Figure 13: Standard.
Figure 14: Noisy.
Figure 15: Probabilistic.
WHAT IT INDICATES
- Overall ranking highlights which strategies perform the best and have the greatest advantage over all others.
- If a strategy does well in global competitiveness across the board in all game settings, it is seen as a fairly robust strategy and strong against all others.
- Robustness suggests a flexible strategy which holds up in all situations, so there is no dependency on a certain game setting.
In summary: mean utility is how many points a player scores overall; wins is how often a player outscores their opponent; and payoff differences show by how much a player outscores or gets outscored per opponent.
PAIRWISE PAYOFF DIFFERENCES
The pairwise payoff difference measures the advantage one player has over the other in that head-to-head match: Pairwise Payoff Difference = Payoff (A vs B) – Payoff (B vs A). It is a way to measure relative strength. From here it is possible to see how different types of strategies do in different types of tournaments.
Figure 16: Standard.
Figure 17: Noisy.
Figure 18: Probabilistic.
– In a standard tournament:
⇒ Defection vs Cooperative – often defector-based strategies win;
⇒ Defection vs Defection – often they both lose;
⇒ Cooperative vs Cooperative – often they both do well.
– In a noisy tournament, often cooperative strategies win against harsher strategies due to the unpredictability of the tournament. They can recover from a mistaken defection and do better in the next round.
– In a probabilistic ending tournament, often cooperative strategies come out on top as well because the last move defection is eliminated.
KEY POINTS
– Symmetry vs asymmetry: If the difference = 0, both strategies did equally well (often mutual cooperation or mutual defection); if the difference > 0, the row strategy consistently outscored the column strategy; and if the difference < 0, the row strategy lost.

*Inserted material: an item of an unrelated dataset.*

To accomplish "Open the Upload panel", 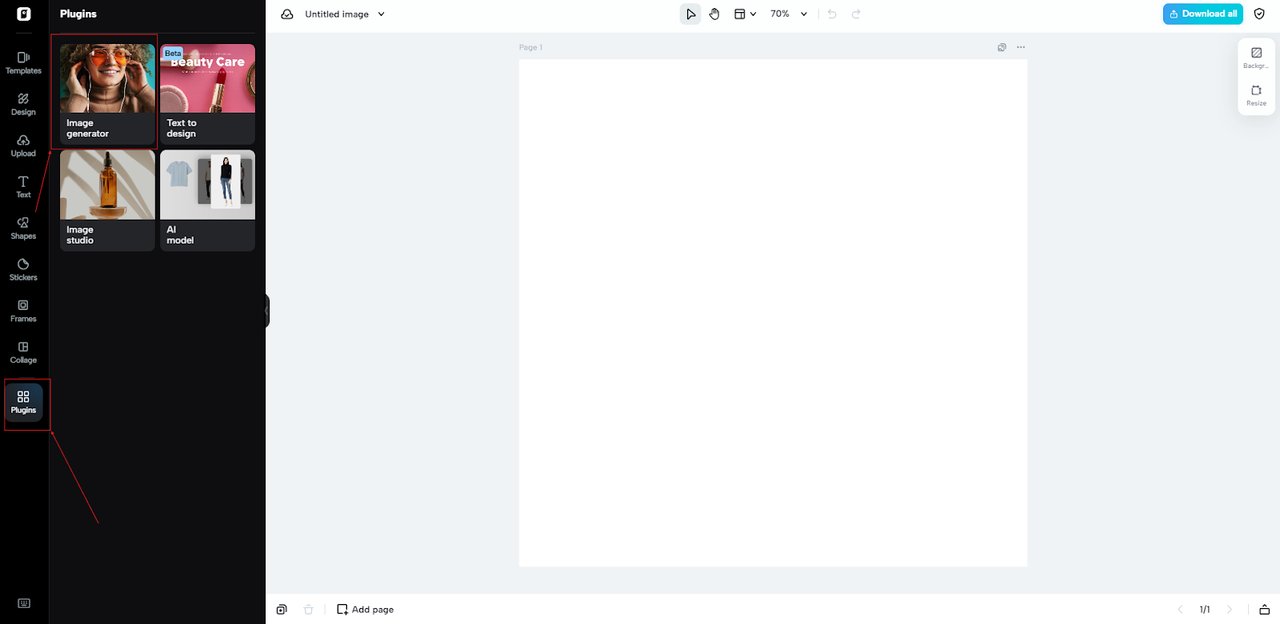I will click(x=22, y=145).
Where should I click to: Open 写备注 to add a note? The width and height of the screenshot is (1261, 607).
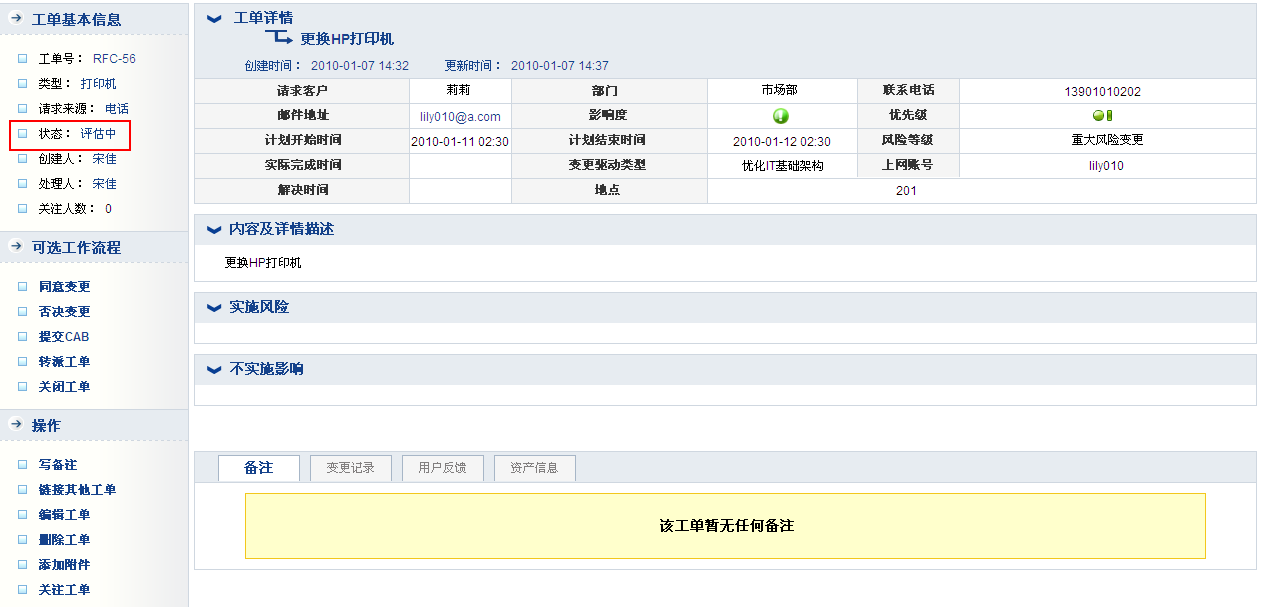click(x=57, y=465)
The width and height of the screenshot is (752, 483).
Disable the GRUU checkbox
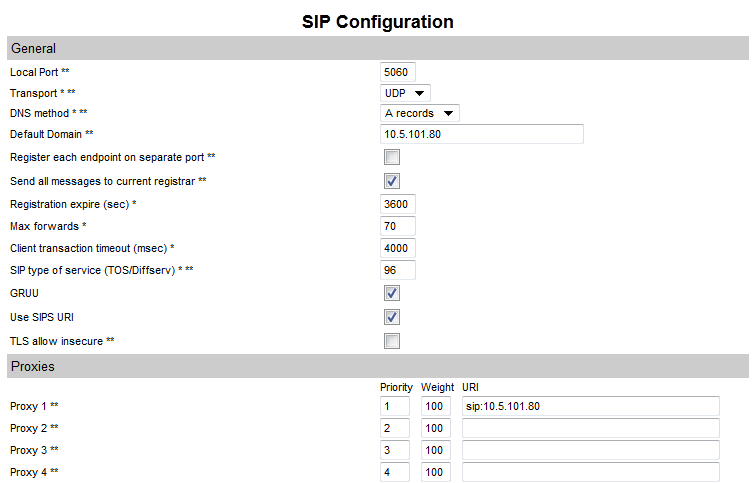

– Exploitability: Large differences reveal who exploits whom; for example, in Always Defect vs Always Cooperate, the payoff difference strongly favours AD.
– Fair cooperation: Cooperative pairs (like TFT vs TFT or WSLS vs WSLS) will have a payoff difference of ≈ 0 because both benefit equally. This shows which strategies create stable and equal partnerships.
– Ranking stability: In tournaments, mean utilities are averages, but payoff differences highlights if a strategy’s score comes from beating others head-to-head or just doing “okay” everywhere. For example, a strategy may have a high mean utility but mostly draws (small differences); another may have a similar mean utility but many large positive differences, meaning it actually dominates more opponents.
– In evolutionary terms: If payoff differences favour A over B, then in a population where A and B compete, A tends to spread at B’s expense. Thus, payoff difference matrices are a step toward modelling evolutionary dynamics.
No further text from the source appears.